Post-Roe America
(Drew Angerer / Getty; Win McNamee / Getty) |
Unprecedented is one of those words that journalists like to throw around. But if any moment seems to fit the bill, it’s this one. According to a leaked draft opinion obtained by Politico (and today confirmed as authentic by Chief Justice John Roberts), the Supreme Court has decided to overturn Roe v. Wade, paving the way for states to ban abortions. (The scope of the decision could still change before it becomes public next month.)
Though the anticipated outcome might be shocking—the Supreme Court doesn’t often reverse its own precedent—the Court’s Republican-appointed majority signaled that the end of Roe was coming during oral arguments for the abortion case at hand, and the conservative legal movement has been angling for this outcome for many decades.
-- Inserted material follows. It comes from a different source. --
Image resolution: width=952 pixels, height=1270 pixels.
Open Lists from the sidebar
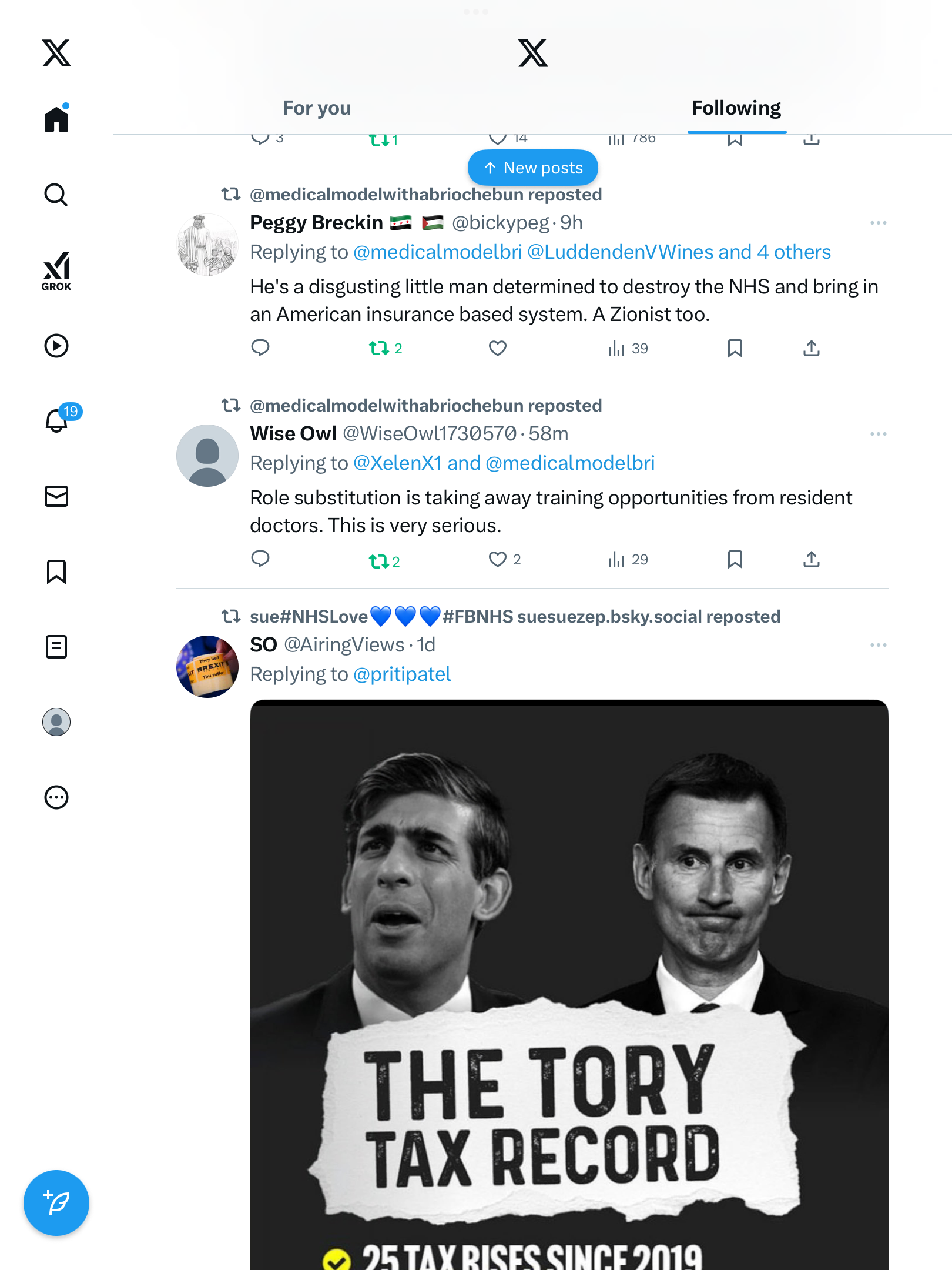(x=56, y=647)
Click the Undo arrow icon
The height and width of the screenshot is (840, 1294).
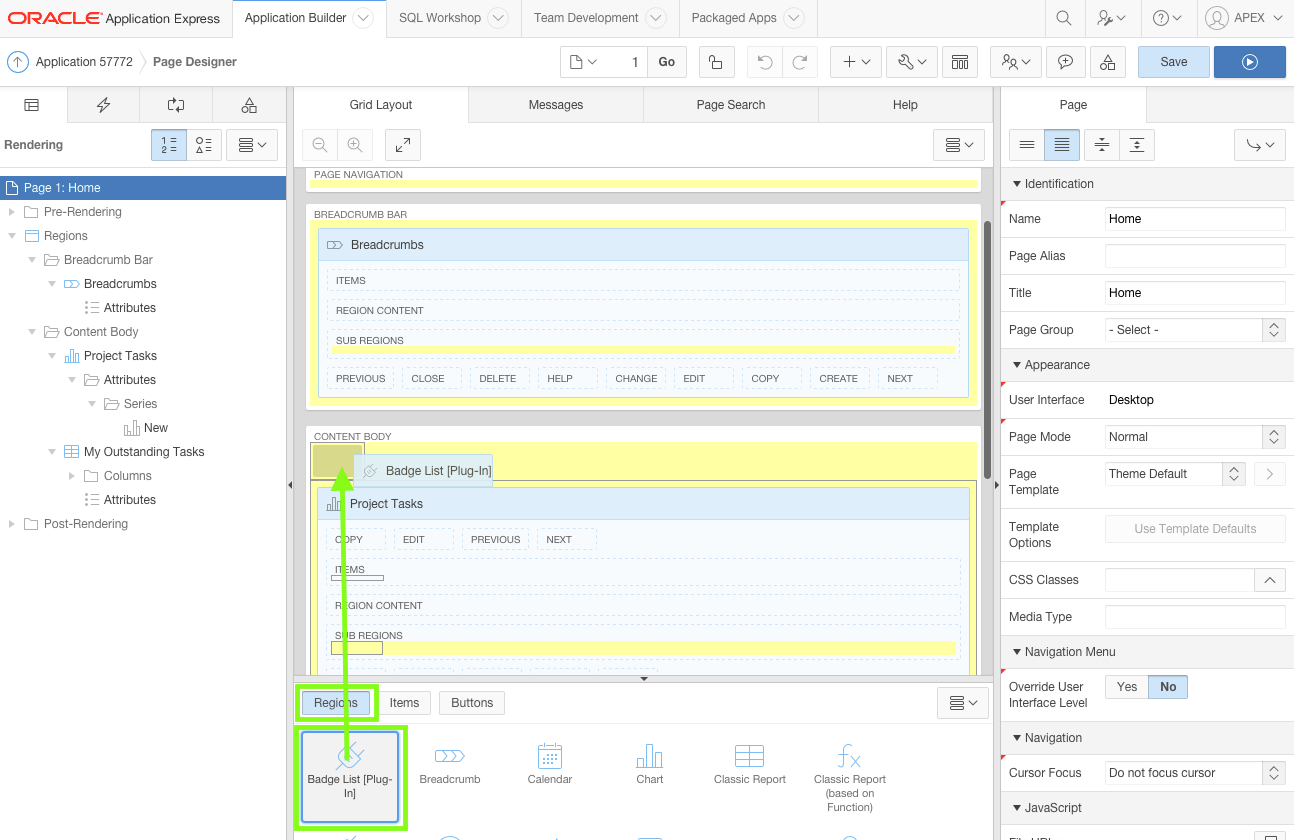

What will a post-Roe America actually look like? Expect more than half of states to outlaw abortions outright—13 already have “trigger” laws that would automatically ban abortions once Roe is officially dead. (Although, thanks to existing restrictions, largely in red states, nearly 90 percent of counties currently lack a single abortion clinic.) Meanwhile, a covert network of abortion-rights activists has been plotting how to maintain access even amid the new restrictions, pivoting to self-managed abortion pills and DIY devices. “A post-Roe world will not resemble a pre-Roe world,” the journalist Jessica Bruder writes in our May cover story.
Here are three more views from our writers.
- The conservatives aren’t just ending Roe—they’re delighting in it. The leaked draft is the work of emboldened justices who have no desire to end Roe in a gentle manner, the law professor Mary Ziegler argues: “The conservative majority is not going to sit around and wait; nothing about this seems particularly hard for these justices. No soul-searching was required.”
- Roe’s supporters must stand up. “My mother and all the women who fought alongside her gave my generation Roe v. Wade,” our contributing writer Molly Jong-Fast explains. “They gave us the bodily autonomy we should have already had … It was an essential gift, and an irreversible one. Or so we thought.”
- This ruling will have tremendous implications. Our staff writer Adam Serwer asks, if the Court is willing to strip away a right that has been enshrined for a half century, what will the justices do next? “There is no freedom from state coercion that conservatives cannot strip away if conservatives find that freedom personally distasteful,” he writes. “The rights of heterosexual married couples to obtain contraception, or of LGBTQ people to be free from discrimination, are obvious targets.”